Job: Please pull out the rows word for word, beginning at the line that has "Task: Click the 数据查询 magnifier document icon" and ending after the last of the rows below. Leave the pictures out of your answer.

Dataset excerpts:

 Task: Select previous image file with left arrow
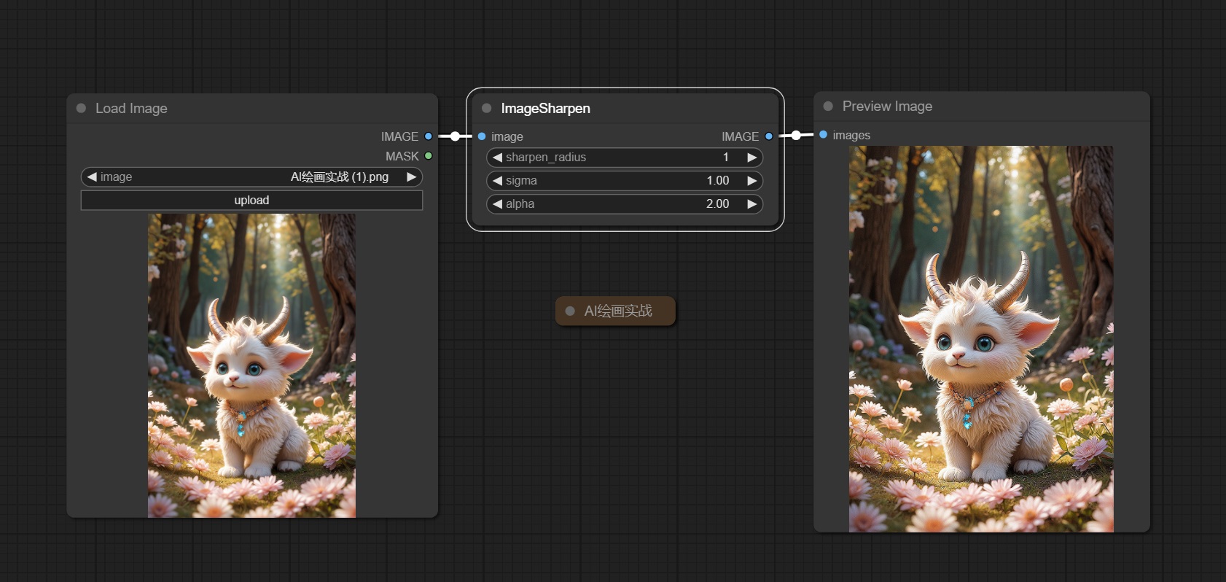tap(92, 176)
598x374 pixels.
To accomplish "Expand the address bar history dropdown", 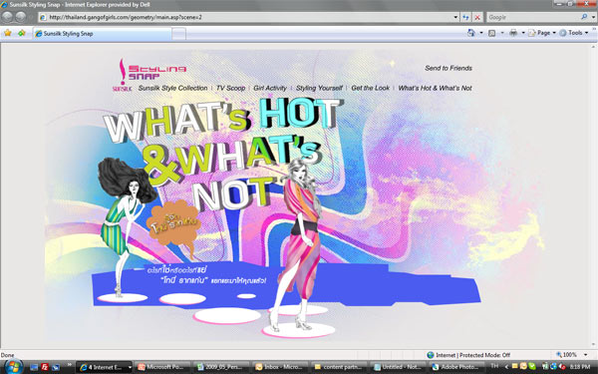I will pyautogui.click(x=455, y=17).
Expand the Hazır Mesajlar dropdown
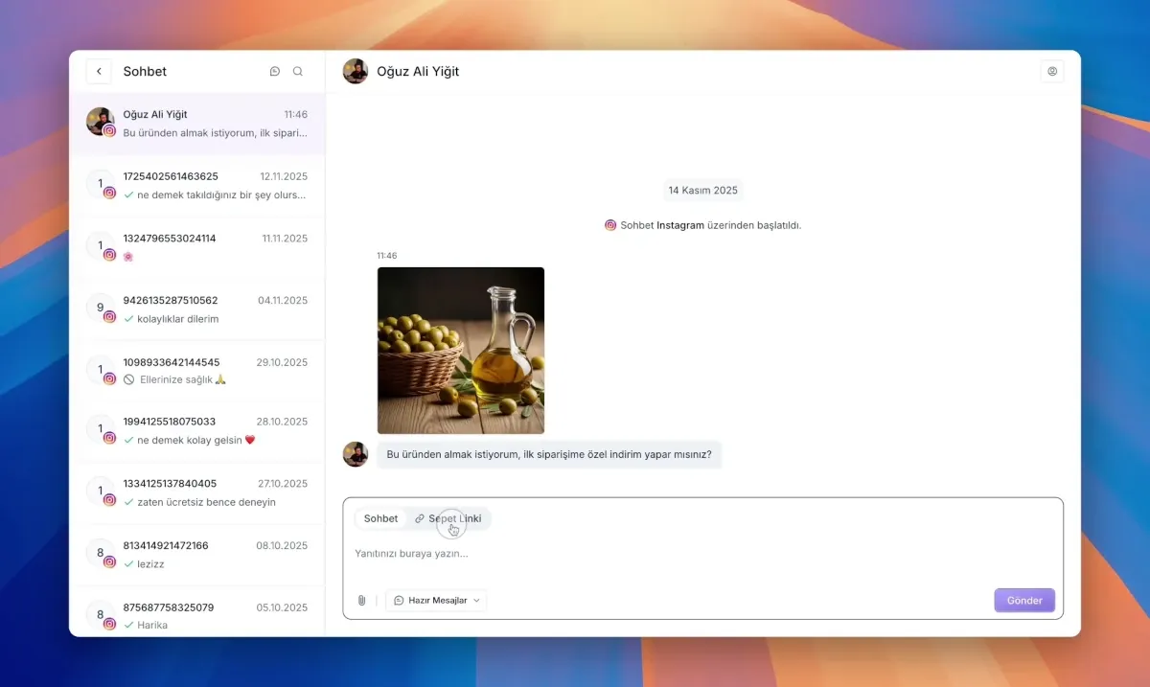This screenshot has width=1150, height=687. 436,600
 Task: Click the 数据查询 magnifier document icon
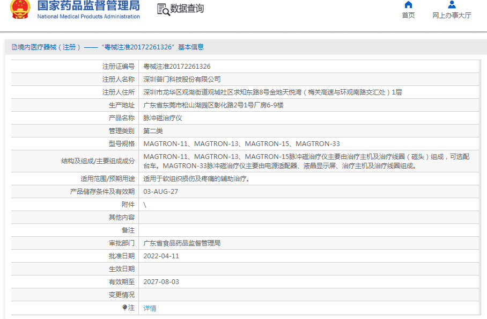click(x=163, y=9)
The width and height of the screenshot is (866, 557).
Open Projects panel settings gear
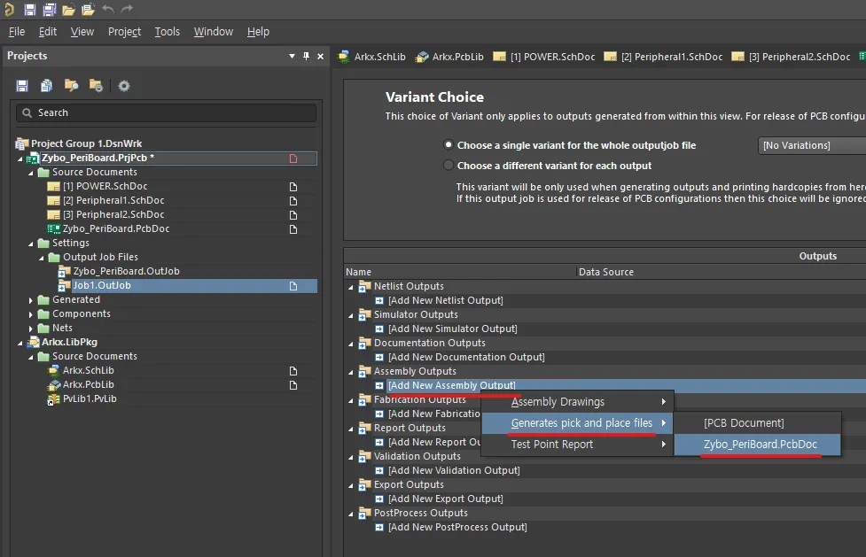point(124,86)
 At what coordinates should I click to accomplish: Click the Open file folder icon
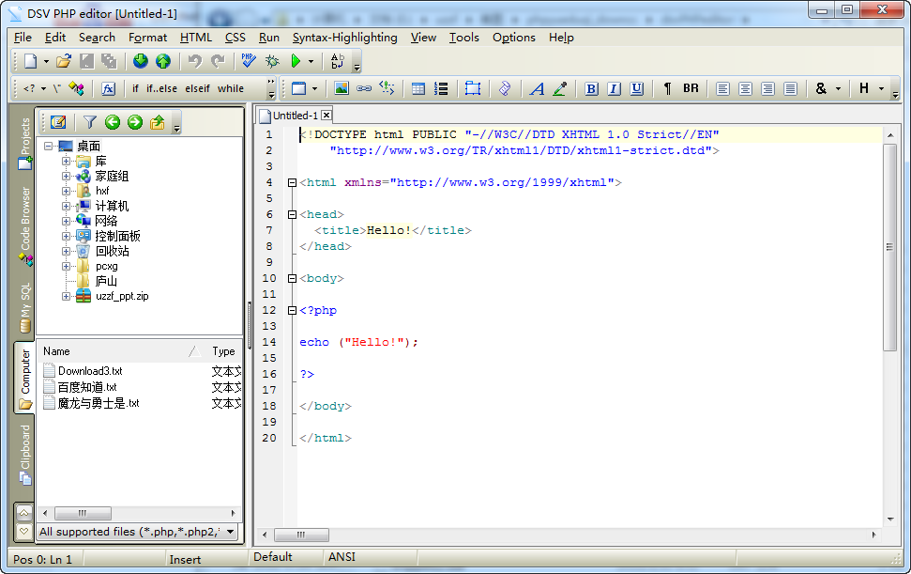coord(63,61)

Exercise result:
 Task: Click the 数据查询 magnifier document icon
click(x=163, y=9)
The width and height of the screenshot is (866, 557).
Open Projects panel settings gear
point(124,86)
 At what coordinates should I click to accomplish: Click the Open file folder icon
coord(63,61)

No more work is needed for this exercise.